1- You’ll notice that all of the values in the number are between 0 and 255. If we are training a neural network, for various reasons it’s easier if we treat all values as between 0 and 1, a process called ‘normalizing’…and fortunately in Python it’s easy to normalize a list like this without looping.
2- Now you might be wondering why there are 2 sets…training and testing ; The idea is to have 1 set of data for training, and then another set of data…that the model hasn’t yet seen…to see how good it would be at classifying values.
3- By adding more Neurons we have to do more calculations, slowing down the process, but in this case they have a good impact — we do get more accurate. That doesn’t mean it’s always a case of ‘more is better’, you can hit the law of diminishing returns very quickly!
4- the first layer in your network should be the same shape as your data. Let’s say right now our data is 28x28 images, and 28 layers of 28 neurons would be infeasible, so it makes more sense to ‘flatten’ that 28,28 into a 784x1. Instead of wriitng all the code to handle that ourselves, we add the Flatten() layer at the begining
5- The number of neurons in the last layer should match the number of classes you are classifying for. In this case it’s the digits 0–9, so there are 10 of them, hence you should have 10 neurons in your final layer.
6- Effects of additional layers in the network, there isn’t a significant impact — because this is relatively simple data.
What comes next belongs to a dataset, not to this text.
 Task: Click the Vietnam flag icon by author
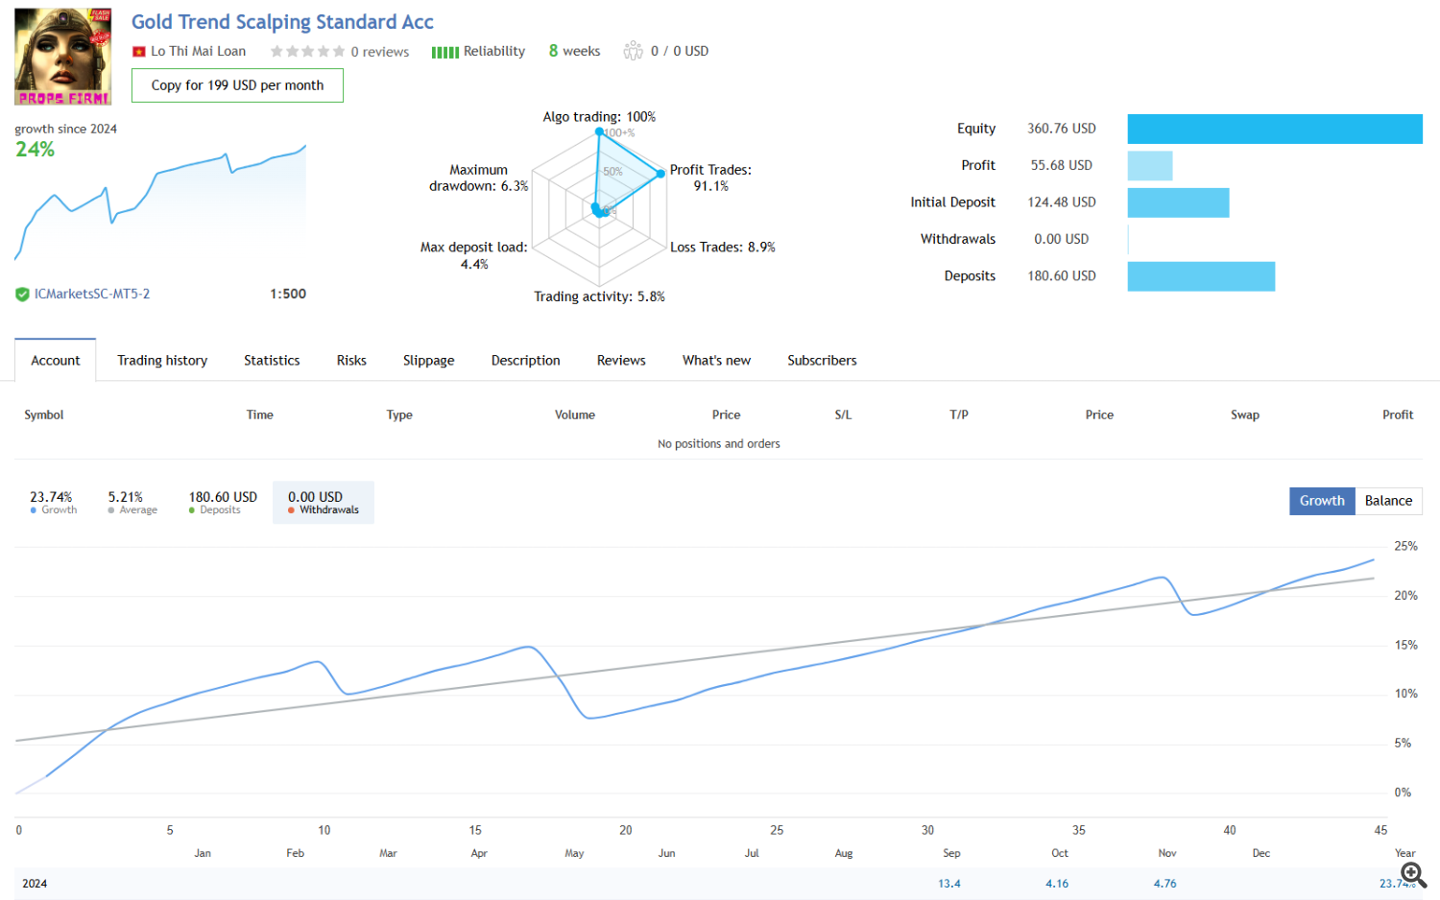139,52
For far more complex data (including color images to be classified as flowers that you’ll see in the next lesson), extra layers are often necessary.
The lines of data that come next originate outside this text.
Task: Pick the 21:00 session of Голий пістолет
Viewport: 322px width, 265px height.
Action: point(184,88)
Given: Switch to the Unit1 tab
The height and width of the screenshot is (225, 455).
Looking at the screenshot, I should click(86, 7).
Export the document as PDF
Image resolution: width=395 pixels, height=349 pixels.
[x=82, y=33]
7- The impact of training for more or less epochs, you might see the loss value stops decreasing, and sometimes increases. This is a side effect of something called ‘overfitting’ which you can learn about [somewhere] and it’s something you need to keep an eye out for when training neural networks. There’s no point in wasting your time training if you aren’t improving your loss, right!
8- XX% accuracy might be enough for you, and if you reach that after 3 epochs, why sit around waiting for it to finish a lot more epochs, so you have callbacks!